Behaviourism (also called the behavioural approach) was the primary paradigm in psychology between 1920s to 1950 and is based on a number of underlying assumptions regarding methodology and behavioural analysis:
* Psychology should be seen as a science. Theories need to be supported by empirical data obtained through careful and controlled observation and measurement of behaviour. Watson stated that “psychology as a behaviourist views it is a purely objective experimental branch of natural science. Its theoretical goal is … prediction and control” (1913, p. 158).
* Behaviourism is primarily concerned with observable behaviour, as opposed to internal events like thinking and emotion. Observable (i.e. external) behaviour can be objectively and scientifically measured. Internal events, such as thinking should be explained through behavioural terms (or eliminated altogether).

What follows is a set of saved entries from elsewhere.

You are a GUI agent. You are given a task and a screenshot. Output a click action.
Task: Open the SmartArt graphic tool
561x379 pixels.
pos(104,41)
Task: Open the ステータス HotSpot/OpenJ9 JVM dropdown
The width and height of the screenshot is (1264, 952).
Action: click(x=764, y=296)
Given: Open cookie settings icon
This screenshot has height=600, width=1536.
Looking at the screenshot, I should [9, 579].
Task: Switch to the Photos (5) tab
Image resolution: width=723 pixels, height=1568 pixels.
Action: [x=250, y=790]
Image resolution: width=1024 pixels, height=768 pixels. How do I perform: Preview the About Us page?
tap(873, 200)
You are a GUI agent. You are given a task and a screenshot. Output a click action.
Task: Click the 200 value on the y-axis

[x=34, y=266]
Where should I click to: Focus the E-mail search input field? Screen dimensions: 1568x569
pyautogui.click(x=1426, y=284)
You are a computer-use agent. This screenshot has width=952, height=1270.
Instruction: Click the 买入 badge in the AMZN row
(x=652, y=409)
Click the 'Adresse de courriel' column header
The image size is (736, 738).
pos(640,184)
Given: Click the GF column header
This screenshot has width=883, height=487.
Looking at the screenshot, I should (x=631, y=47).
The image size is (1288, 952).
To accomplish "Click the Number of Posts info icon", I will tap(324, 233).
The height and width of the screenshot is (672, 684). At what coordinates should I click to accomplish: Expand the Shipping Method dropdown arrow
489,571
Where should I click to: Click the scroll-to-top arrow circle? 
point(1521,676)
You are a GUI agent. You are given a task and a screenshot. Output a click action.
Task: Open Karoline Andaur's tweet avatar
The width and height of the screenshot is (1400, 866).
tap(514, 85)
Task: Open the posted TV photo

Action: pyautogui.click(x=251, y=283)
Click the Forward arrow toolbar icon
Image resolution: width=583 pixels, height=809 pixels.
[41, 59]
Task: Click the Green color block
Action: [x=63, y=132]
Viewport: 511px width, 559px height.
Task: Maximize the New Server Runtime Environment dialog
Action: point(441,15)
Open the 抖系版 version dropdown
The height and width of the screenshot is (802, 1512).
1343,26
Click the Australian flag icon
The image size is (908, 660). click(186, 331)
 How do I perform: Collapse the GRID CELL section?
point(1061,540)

* People have no free will – a person’s environment determines their behavior
* When born our mind is ‘tabula rasa’ (a blank slate).
* There is little difference between the learning that takes place in humans and that in other animals. Therefore research can be carried out on animals as well as humans.
* Behaviour is the result of stimulus – response (i.e. all behaviour, no matter how complex, can be reduced to a simple stimulus – response association). Watson described the purpose of psychology as: “To predict, given the stimulus, what reaction will take place; or, given the reaction, state what the situation or stimulus is that has caused the reaction” (1930, p. 11).
* All behaviour is learnt from the environment. We learn new behaviour through classical or operant conditioning.
The History of Behaviourism
* Pavlov (1897) published the results of an experiment on conditioning after originally studying digestion in dogs.
* Watson (1913) launches the behavioural school of psychology (classical conditioning), publishing an article, “Psychology as the Behaviourist Views It”.
* Watson and Rayner (1920) conditioned an orphan called Albert B (aka Little Albert) to fear a white rat.
* Thorndike (1905) formalized the “Law of Effect”.
* Skinner (1936) wrote “The Behaviour of Organisms” and introduced the concepts of operant conditioning and shaping.
* Clark Hull’s (1943) Principles of Behaviour was published.
* B.F. Skinner (1948) published Walden Two in which he described a utopian society founded upon behaviourist principles.
* Bandura (1963) publishes a book called the “Social Leaning Theory and Personality development” which combines both cognitive and behavioural frameworks.
* Journal of the Experimental Analysis of Behaviour (begun in 1958)
* B.F. Skinner (1971) published his book Beyond Freedom and Dignity, where he argues that free will is an illusion.